Liquidating limited company

Please note MVLs can be costly in liquidators’ fees given the amounts involved. However this could be less if the liquidation is very straightforward.New rules The proposed new rules particularly concern companies that are ‘phoenixed’, i.company is closed and shortly afterwards a similar company is formed by the same individual doing the same work.If an individual does decide to close their company then in future they will have to ensure they do not open a similar business for at least two years otherwise they risk the capital distribution being reassessed as income.Friend & Grant have the great mix of being very professional and friendly too.You'll need to restore your company to claim back money after it's been removed from the register.In the previous articles, we addressed the legal bases provided by the Civil and Commercial Code, passing a special resolution, and actual procedure for registering the dissolution of a Thai company. has registered the dissolution of the company and the appointment of the directors, the liquidators must, as soon as possible, prepare a balance sheet and have it certified by an auditor and thereafter summon a general meeting of the shareholders.It is hoped that the changes will not apply to genuine commercial transactions.

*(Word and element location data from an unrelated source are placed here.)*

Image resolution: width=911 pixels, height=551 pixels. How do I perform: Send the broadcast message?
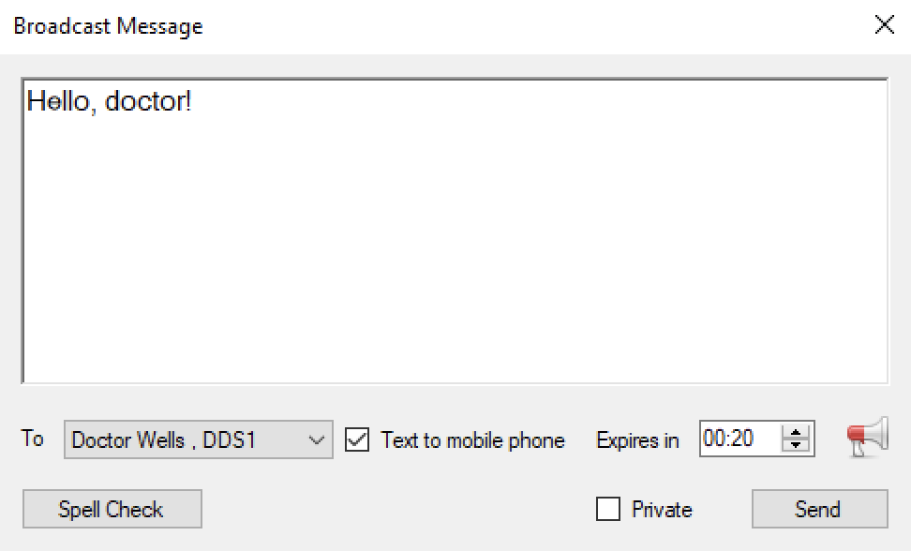tap(819, 509)
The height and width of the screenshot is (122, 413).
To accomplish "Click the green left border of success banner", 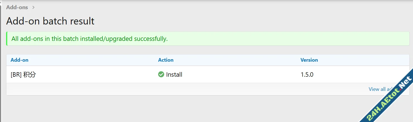I will point(7,39).
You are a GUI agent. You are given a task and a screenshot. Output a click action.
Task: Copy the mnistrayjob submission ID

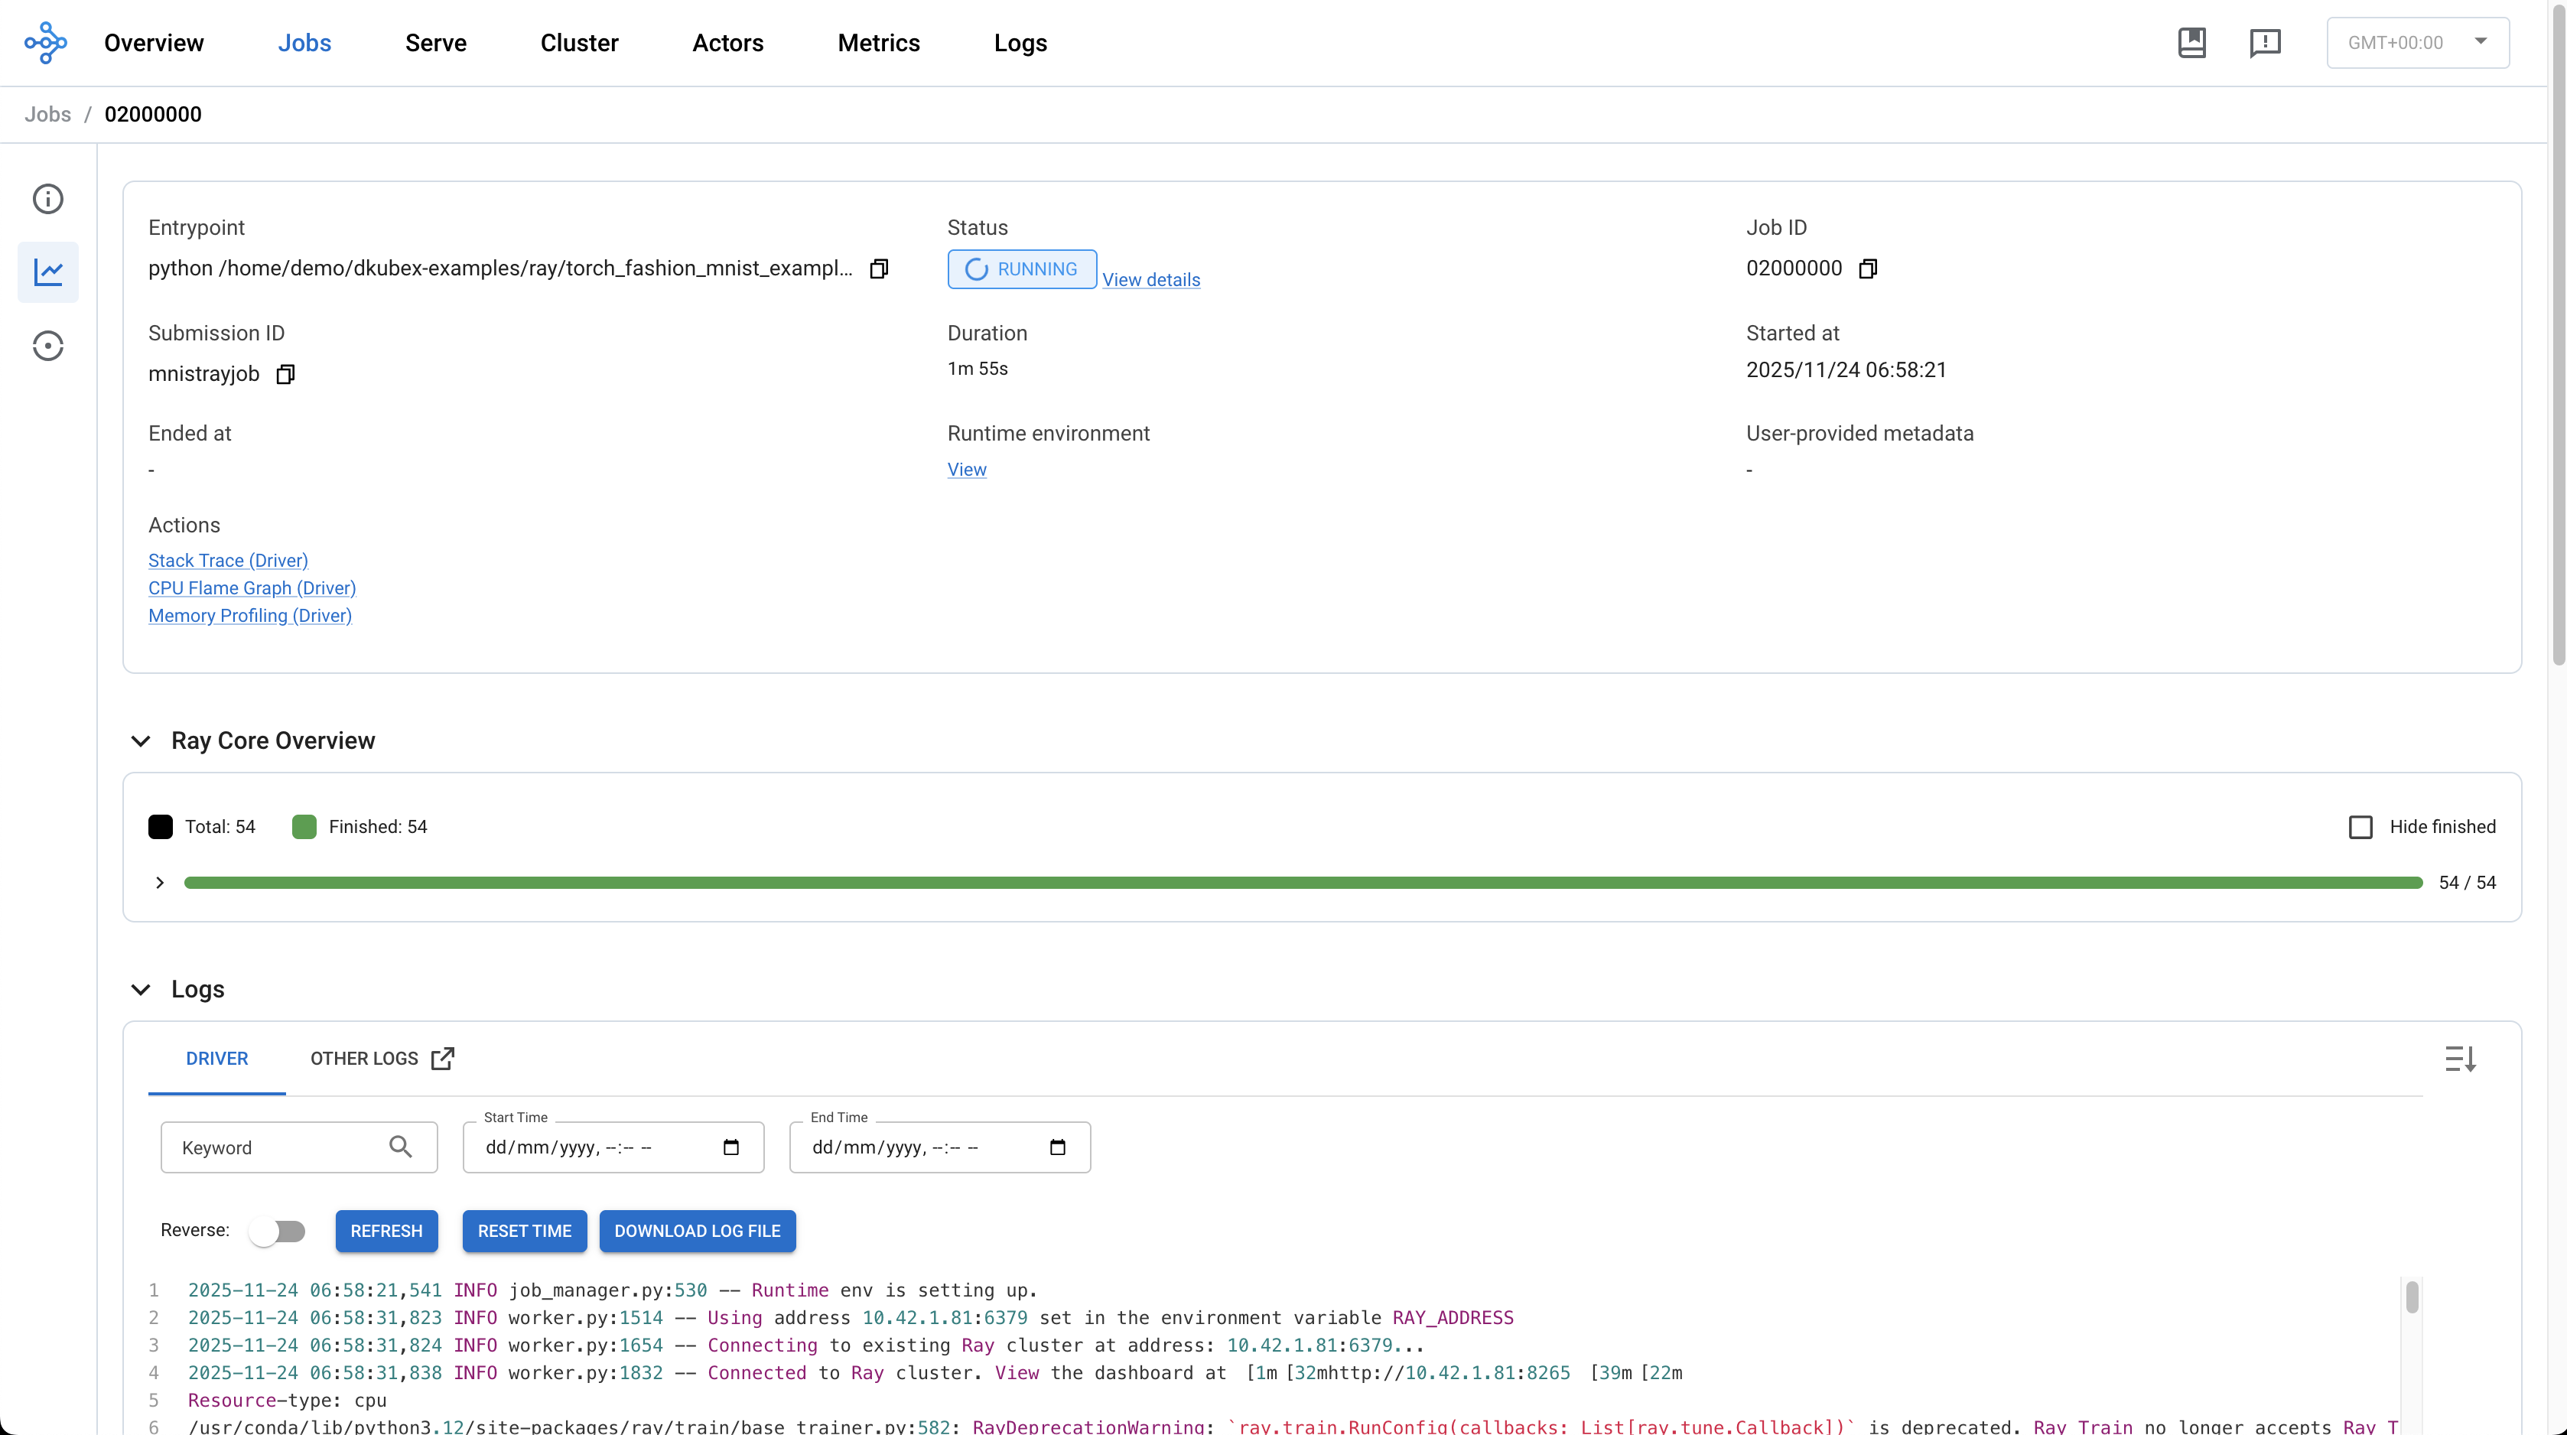click(x=285, y=375)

The business is then closed to extract the cash as capital and a new consultancy company set up.

The Government has announced proposals to introduce new rules for company distributions on company closures with effect from 6 April 2016.

The draft legislation was published by HMRC on 9 December 2015 introducing important changes to the current rules which will include changes in the case of a members’ voluntary liquidation (‘MVL’) where distributions are made on or after 6 April 2016. Current position When a business closes the final monies can be distributed as either an income distribution (a normal dividend) or a capital distribution. Currently if you are a higher rate tax payer an income distribution will attract further tax at 25% of the net dividend.

Many business owners have over the years built up real value in their limited companies.

Some will sell their businesses but many will simply close their companies down and distribute what monies are left in the company to shareholders.